Bitcoin’s latest attempt to claw back lost ground ran out of steam right around the $78,000 mark on Wednesday, as US equity markets resumed selling and traders braced for Nvidia’s Q1 earnings report. The rejection wasn’t random. On-chain analytics firm Glassnode identifies $78,100 as the “True Market Mean,” a level that essentially tells you whether the average Bitcoin holder is in profit or pain.
BTC was last trading near $74,000, roughly 5.2% below that critical threshold, according to Glassnode data. In English: most recent buyers are underwater, and the market needs a meaningful catalyst to flip that dynamic.
The $78K wall and what’s behind it
Right now, Bitcoin is on the wrong side of that line. And the selling pressure isn’t coming from long-term holders or retail panic. It’s arriving precisely at the US market open, suggesting institutional and ETF-adjacent flows are driving the weakness.
Spot Bitcoin ETF inflows, which powered much of the rally earlier this year, have meaningfully cooled. While CME futures open interest and ETF activity show signs of rebuilding, they remain well below the peaks that characterized the bullish momentum in prior months.

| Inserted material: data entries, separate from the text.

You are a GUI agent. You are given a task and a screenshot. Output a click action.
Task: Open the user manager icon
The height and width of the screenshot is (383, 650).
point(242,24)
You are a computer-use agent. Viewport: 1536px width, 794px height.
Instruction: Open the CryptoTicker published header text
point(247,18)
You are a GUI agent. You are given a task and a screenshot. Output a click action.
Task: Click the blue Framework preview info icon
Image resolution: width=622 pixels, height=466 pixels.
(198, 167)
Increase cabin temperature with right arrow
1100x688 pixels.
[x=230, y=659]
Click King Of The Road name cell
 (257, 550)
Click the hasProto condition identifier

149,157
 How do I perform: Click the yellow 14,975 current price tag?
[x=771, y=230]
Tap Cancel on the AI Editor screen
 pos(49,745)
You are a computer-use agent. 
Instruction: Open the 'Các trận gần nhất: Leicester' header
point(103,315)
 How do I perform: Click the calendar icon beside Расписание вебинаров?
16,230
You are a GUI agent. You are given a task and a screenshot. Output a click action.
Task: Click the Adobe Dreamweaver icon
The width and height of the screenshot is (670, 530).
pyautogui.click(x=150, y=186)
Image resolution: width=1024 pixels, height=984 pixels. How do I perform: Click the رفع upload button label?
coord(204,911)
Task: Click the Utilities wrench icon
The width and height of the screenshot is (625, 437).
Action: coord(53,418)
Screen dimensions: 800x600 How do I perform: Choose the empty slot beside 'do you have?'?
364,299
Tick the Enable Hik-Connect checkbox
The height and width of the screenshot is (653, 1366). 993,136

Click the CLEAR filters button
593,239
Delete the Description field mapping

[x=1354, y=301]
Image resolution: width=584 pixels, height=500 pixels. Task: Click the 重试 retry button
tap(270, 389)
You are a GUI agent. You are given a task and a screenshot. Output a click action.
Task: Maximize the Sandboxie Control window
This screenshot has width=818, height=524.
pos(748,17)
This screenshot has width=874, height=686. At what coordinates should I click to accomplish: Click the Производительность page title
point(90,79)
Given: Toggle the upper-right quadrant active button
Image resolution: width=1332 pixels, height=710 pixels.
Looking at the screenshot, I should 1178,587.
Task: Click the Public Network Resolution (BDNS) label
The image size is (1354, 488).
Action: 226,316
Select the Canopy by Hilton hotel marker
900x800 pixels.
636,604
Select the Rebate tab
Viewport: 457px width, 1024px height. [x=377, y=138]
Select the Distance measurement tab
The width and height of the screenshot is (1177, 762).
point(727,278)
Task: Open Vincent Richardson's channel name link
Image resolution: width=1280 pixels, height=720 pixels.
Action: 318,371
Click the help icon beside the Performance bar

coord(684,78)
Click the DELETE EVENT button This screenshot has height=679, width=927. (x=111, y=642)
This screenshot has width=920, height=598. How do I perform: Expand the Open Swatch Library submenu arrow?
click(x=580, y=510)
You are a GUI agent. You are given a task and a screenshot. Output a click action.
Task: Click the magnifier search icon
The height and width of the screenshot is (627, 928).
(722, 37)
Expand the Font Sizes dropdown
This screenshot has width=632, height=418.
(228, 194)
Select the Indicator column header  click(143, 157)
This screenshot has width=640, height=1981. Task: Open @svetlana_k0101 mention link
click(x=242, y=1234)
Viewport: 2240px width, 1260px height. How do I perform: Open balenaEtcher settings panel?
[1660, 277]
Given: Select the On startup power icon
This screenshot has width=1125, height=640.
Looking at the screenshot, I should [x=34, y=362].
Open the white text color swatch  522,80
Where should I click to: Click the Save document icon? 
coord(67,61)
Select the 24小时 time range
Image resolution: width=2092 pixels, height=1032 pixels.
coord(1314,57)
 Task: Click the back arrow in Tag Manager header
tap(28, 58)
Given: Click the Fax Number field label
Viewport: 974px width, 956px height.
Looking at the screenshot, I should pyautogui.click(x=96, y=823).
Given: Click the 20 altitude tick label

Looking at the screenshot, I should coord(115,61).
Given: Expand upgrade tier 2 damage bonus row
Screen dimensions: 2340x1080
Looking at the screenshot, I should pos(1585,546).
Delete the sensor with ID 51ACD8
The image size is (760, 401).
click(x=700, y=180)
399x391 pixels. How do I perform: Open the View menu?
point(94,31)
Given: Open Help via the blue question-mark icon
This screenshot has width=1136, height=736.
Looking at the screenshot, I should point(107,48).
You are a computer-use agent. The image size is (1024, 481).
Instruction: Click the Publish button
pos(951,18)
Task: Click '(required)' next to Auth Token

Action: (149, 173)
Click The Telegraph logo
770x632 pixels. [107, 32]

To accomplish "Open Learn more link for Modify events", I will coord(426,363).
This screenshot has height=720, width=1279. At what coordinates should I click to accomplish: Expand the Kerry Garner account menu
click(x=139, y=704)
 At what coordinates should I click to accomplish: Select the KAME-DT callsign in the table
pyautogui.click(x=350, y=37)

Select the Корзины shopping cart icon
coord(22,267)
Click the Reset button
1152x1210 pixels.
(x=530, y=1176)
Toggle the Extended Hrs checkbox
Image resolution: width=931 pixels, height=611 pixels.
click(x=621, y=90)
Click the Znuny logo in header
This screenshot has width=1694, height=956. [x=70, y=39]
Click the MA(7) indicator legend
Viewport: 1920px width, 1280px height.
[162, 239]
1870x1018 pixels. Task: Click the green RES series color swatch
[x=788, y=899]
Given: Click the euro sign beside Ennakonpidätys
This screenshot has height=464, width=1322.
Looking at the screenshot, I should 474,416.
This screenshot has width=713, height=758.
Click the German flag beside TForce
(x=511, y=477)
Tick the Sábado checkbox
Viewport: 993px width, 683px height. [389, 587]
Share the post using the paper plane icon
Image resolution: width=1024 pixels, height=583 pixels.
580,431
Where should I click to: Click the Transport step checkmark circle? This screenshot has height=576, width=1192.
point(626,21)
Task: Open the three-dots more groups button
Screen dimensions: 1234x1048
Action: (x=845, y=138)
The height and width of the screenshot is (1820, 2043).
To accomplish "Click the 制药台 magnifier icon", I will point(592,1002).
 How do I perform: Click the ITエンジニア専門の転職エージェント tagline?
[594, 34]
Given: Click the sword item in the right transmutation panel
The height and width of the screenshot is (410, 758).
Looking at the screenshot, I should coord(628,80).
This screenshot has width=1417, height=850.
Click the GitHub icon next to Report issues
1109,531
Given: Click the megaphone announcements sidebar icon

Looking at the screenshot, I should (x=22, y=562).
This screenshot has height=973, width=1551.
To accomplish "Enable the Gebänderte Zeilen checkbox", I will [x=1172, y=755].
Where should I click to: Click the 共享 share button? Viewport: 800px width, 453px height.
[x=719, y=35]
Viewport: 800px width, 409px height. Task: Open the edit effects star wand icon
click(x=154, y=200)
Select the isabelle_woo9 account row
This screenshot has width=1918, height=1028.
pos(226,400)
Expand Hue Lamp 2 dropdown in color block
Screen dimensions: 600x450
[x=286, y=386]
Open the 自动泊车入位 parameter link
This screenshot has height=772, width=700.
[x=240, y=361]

Nvidia earnings as a macro tripwire
The correlation between BTC and risk assets, particularly mega-cap tech, has tightened considerably. Nvidia’s Q1 earnings report, scheduled for after Wednesday’s close, has become a de facto sentiment indicator for every risk-on asset class, crypto included.
The market remains vulnerable to downside risks if the chipmaker fails to meet elevated expectations. A previous drop below $77,000 triggered approximately $722 million in liquidations across crypto derivatives markets. Bitcoin has historically punched below $70,000 during episodes of aggressive unwinding of leveraged positions.
What this means for investors
The key metric to watch isn’t Bitcoin’s spot price in isolation. It’s ETF flow data over the next week. If spot Bitcoin ETFs see a resurgence in net inflows following the earnings event, that signals institutional confidence is returning.
One data point worth watching beyond Nvidia: CME Bitcoin futures open interest rebuilding from recent lows. Rising open interest alongside stable or positive funding rates would suggest that institutional traders are positioning for upside rather than hedging existing exposure.